▶ _SUPPLIED PASSAGE_:
Angels With Dirty Faces'Make the most of what you have. Sometimes, it's later than you think.'

Inspired by Dead's Poet Society, Iresha Herath and Daniel Goodfellow take the lives of five Year 11 private school boys, add a new kid on the block with a secret, mix in some peer pressure, bullying, alcohol, imminent change, homosexuality, and a twisted denouement of suicide, to achieve 9Minds' return production of Angels With Dirty Faces.

'Dishonour. Anarchy. Mediocrity. This is Year 11', the five boys shout when the bell rings for first class. In the first Act, one becomes engrossed in the web of intricacy of this Chilton 'clique' as we are exposed to each boy's personalities and learn of their contribution to the group dynamic. Toby ('Gallagher') has clean cut blonde hair and blue eyes, is studious, ambitious, somewhat anxious, and is the editor of The Telegraph, the school newspaper, although his mother is disapproving. Alex ('Hewitt') has dishevelled frizzy red hair, is angry, a bully and possesses a sharp, unrelenting tongue. Johnno is tall, has brown hair, is quietly ambitious, and is sentimental when it comes to 'the boys'. Nick is the tallest, has brown hair, is appearance conscious and is incredibly insecure, but would not admit it. Aran ('Malouf') is also clean cut with longer hair, captain of the sport's team, of Lebanese nationality (hence Alex's nickname 'Terrorist') and the lady's man. And then we have Jake, who comes to Chilton from Griffin in Sydney, is also a bit nerdy, shy, introspective and who has a secret.

It becomes quickly evident that each boy has their own agenda for the school year and differs markedly in their reaction to change. Johnno and Nick provide sprinkles of humour and memorable 'one-liners' alongside which Toby's dream of becoming a journalist is shattered by his mother as he yearns to be closer to his father. On the other hand, Alex feels threatened by Jake and becomes obsessed with uncovering the circumstances of Jake's departure from Griffin, to the detriment of his other relationships, calling Jake a 'faggot' and a 'freak'. The rattle of Toby's pills from his blazer pocket resonates.

▶ _INSTRUCTIONS FOR THE TASK_: Return the passage of the play review between "Angels With Dirty Faces'Make" and "With Dirty Faces.", inclusive, copied word for word. The lines after this review come from a separate source.

▶ _DATA PROVIDED_:
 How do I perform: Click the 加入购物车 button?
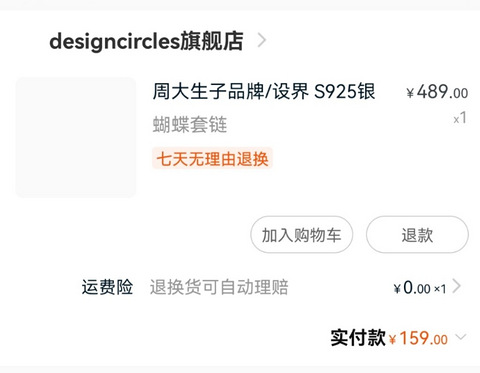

▶ _COMPLETED EXERCISE_:
Angels With Dirty Faces'Make the most of what you have. Sometimes, it's later than you think.'

Inspired by Dead's Poet Society, Iresha Herath and Daniel Goodfellow take the lives of five Year 11 private school boys, add a new kid on the block with a secret, mix in some peer pressure, bullying, alcohol, imminent change, homosexuality, and a twisted denouement of suicide, to achieve 9Minds' return production of Angels With Dirty Faces.